Pets can become seriously ill without warning, just like humans. Even if you anticipate the annual expenses of veterinarian visits, vaccines, heartworm medication, and flea prevention medicine, the costs associated with unexpected health issues can cause stress and wreak havoc with your finances. An otherwise healthy pet might accidentally ingest toxins, such as cleaners, chocolate, antifreeze or other items commonly found in the home and require a visit to the local pet hospital.

Geriatric Animal Care

Healthcare costs increase as your pet ages. Some pet breeds are known for their propensity toward health issues. Proper care for bad backs, deteriorating bones and joints, respiratory problems, skin conditions, and dental problems can cost thousands as your pet ages, even with regular veterinary care during the early years.

Replacement Costs

Accidents happen. Your new puppy might soil your carpet – repeatedly. An adult cat might claw your sofa to shreds. Even the best-trained animals can make mistakes and cause damage to personal property. This might require replacement of rugs, furniture, shoes, etc.

How Can You Prepare Financially for a Pet?

Don’t let cost considerations deter you from adopting a pet.
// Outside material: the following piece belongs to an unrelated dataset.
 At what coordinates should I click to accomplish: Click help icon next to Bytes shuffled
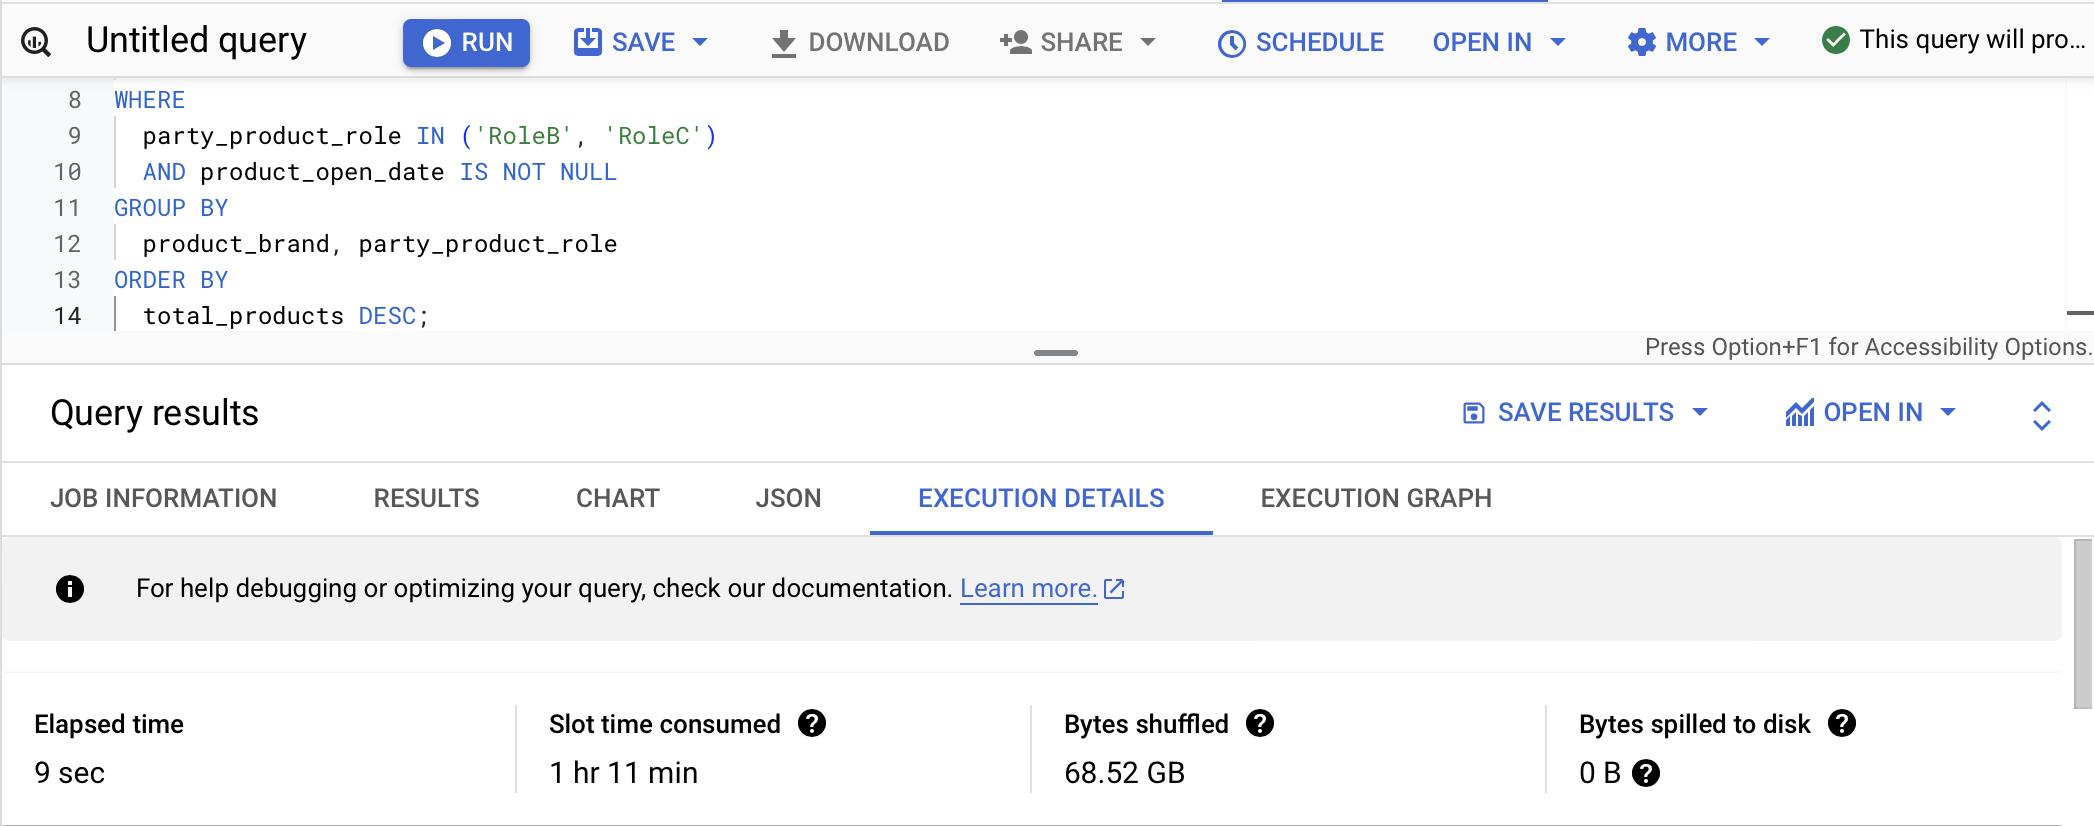[x=1260, y=723]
Simply set aside money for the care of your new pet, so an unexpected expense doesn’t send you into debt. In addition to the costs of food and wellness visits to the veterinarian, think about the annual cost of pet ownership based on your lifestyle.

Here are some common pet ownership related expenses:

  • Food
  • Collars, Leashes, Microchipping
  • Toys/Treats
  • Boarding
  • Annual Vaccinations
  • Unexpected Medical Care
  • Bedding
  • Grooming (Hair, teeth, and nails)

Ensure you have a dedicated savings account, such as a “You Name It” account, that holds funds for these and other pet-related expenses. The cost of each expense will vary based on the size and type of pet you choose.

Responsible pet owners know that providing a forever home for a new pet includes budgeting for the financial costs which extend beyond the initial adoption fees. Prepare financially by saving for unexpected expenses before you add a new member to the family. Some say the return on investment is priceless.